ACTION ITEM – Each record that follows goes into your reply unchanged; the pictures do not.

EXTRACTED DATA –
☆ ☆ ☆ ☆ ☆ ☆ ☆

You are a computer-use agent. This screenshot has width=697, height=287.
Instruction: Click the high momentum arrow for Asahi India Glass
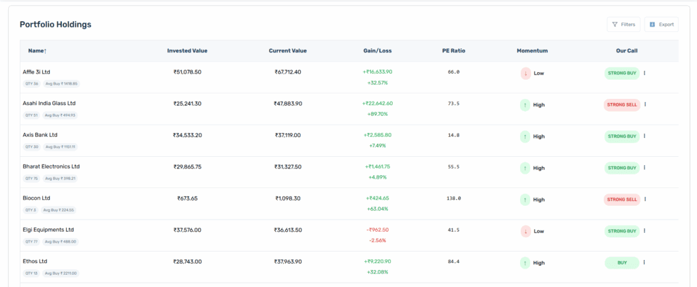click(525, 105)
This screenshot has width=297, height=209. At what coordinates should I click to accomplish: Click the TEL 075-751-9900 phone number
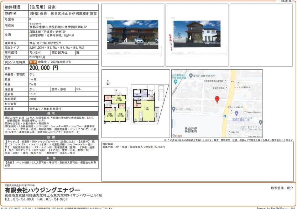pos(21,200)
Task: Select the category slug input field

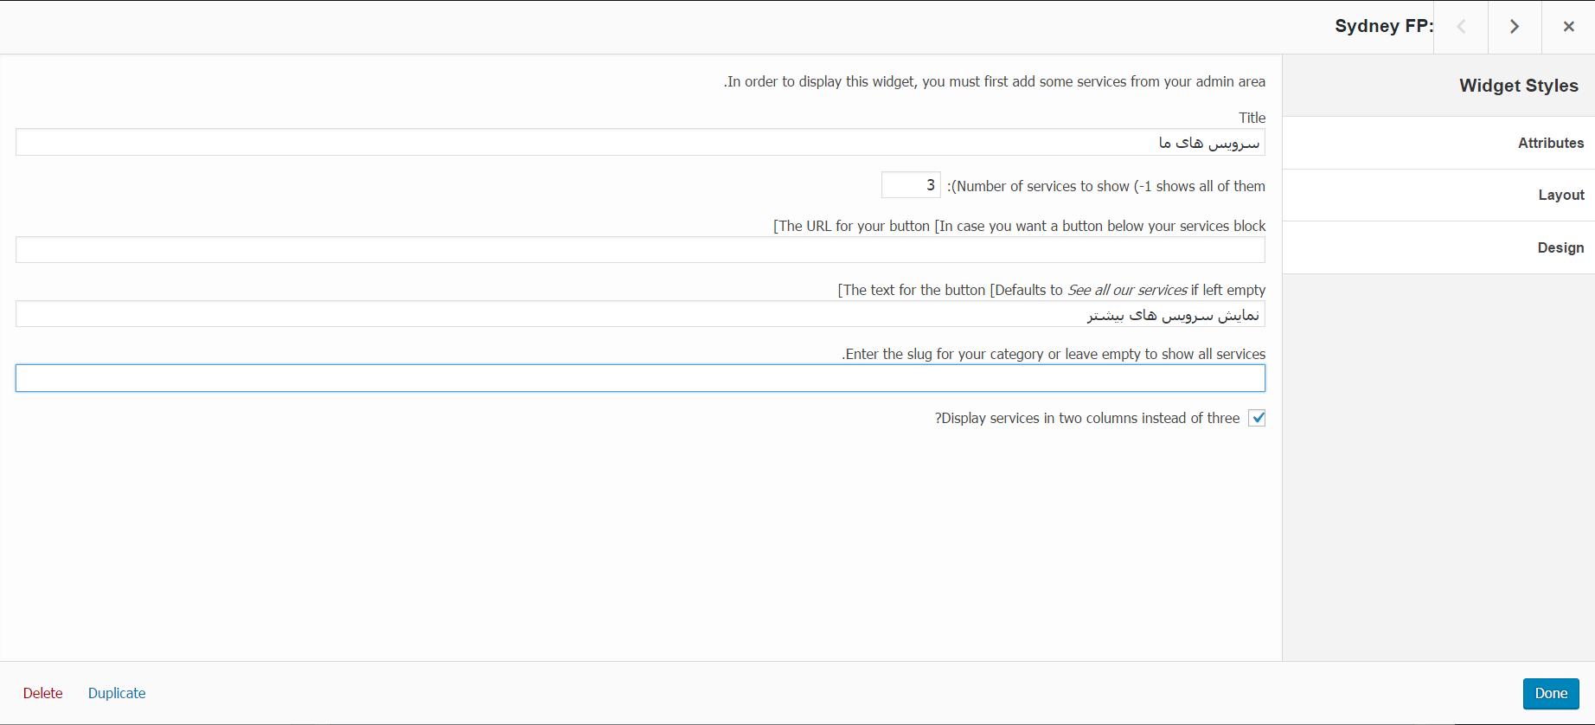Action: [640, 378]
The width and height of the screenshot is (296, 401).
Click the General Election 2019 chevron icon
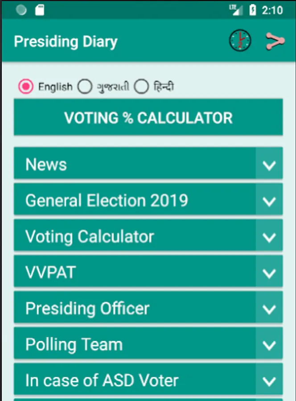[270, 201]
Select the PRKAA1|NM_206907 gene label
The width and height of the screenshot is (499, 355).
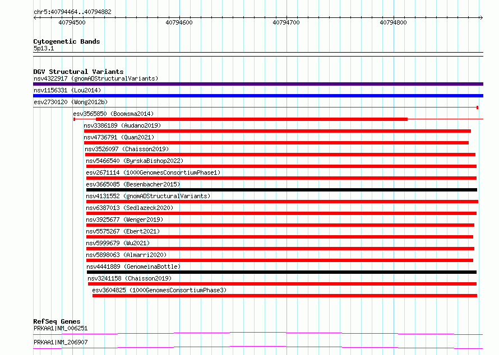[x=61, y=342]
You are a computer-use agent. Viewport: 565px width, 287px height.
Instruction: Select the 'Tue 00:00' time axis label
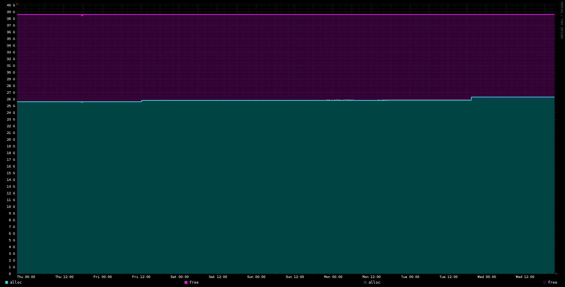(x=410, y=277)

☆ ☆ ☆ ☆ ☆ ☆ ☆

RESPONSE TO THE EXERCISE –
You are a computer-use agent. This screenshot has width=697, height=287.
Instruction: Click the high momentum arrow for Asahi India Glass
click(525, 105)
This screenshot has width=297, height=209. At what coordinates should I click to accomplish: Click the TEL 075-751-9900 phone number
pos(21,200)
Task: Select the category slug input field

Action: [640, 378]
The width and height of the screenshot is (296, 401).
Click the General Election 2019 chevron icon
[270, 201]
Select the PRKAA1|NM_206907 gene label
The width and height of the screenshot is (499, 355).
[x=61, y=342]
You are a computer-use agent. Viewport: 565px width, 287px height.
Instruction: Select the 'Tue 00:00' time axis label
(x=410, y=277)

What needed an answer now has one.